Task details
The answer must consist of every record below, transcribed exactly.

Start of Input material

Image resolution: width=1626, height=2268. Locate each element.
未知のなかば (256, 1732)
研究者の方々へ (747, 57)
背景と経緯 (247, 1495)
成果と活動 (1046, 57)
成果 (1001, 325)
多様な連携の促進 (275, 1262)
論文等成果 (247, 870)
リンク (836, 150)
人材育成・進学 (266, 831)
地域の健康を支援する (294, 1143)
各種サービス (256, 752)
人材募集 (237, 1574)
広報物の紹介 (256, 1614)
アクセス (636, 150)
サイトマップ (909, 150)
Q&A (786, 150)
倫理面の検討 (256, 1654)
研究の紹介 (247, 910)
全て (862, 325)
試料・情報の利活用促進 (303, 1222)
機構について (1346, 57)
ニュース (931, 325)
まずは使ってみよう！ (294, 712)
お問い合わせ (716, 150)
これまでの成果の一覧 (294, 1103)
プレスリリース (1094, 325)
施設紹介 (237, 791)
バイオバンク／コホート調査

End of Input material

Task response
Image resolution: width=1626, height=2268. Locate each element.
未知のなかば (256, 1732)
研究者の方々へ (747, 57)
背景と経緯 (247, 1495)
成果と活動 (1046, 57)
成果 (1001, 325)
多様な連携の促進 (275, 1262)
論文等成果 (247, 870)
リンク (836, 150)
人材育成・進学 (266, 831)
地域の健康を支援する (294, 1143)
各種サービス (256, 752)
人材募集 (237, 1574)
広報物の紹介 (256, 1614)
アクセス (636, 150)
サイトマップ (909, 150)
Q&A (786, 150)
倫理面の検討 (256, 1654)
研究の紹介 (247, 910)
全て (862, 325)
試料・情報の利活用促進 (303, 1222)
機構について (1346, 57)
ニュース (931, 325)
まずは使ってみよう！ (294, 712)
お問い合わせ (716, 150)
これまでの成果の一覧 (294, 1103)
プレスリリース (1094, 325)
施設紹介 (237, 791)
バイオバンク／コホート調査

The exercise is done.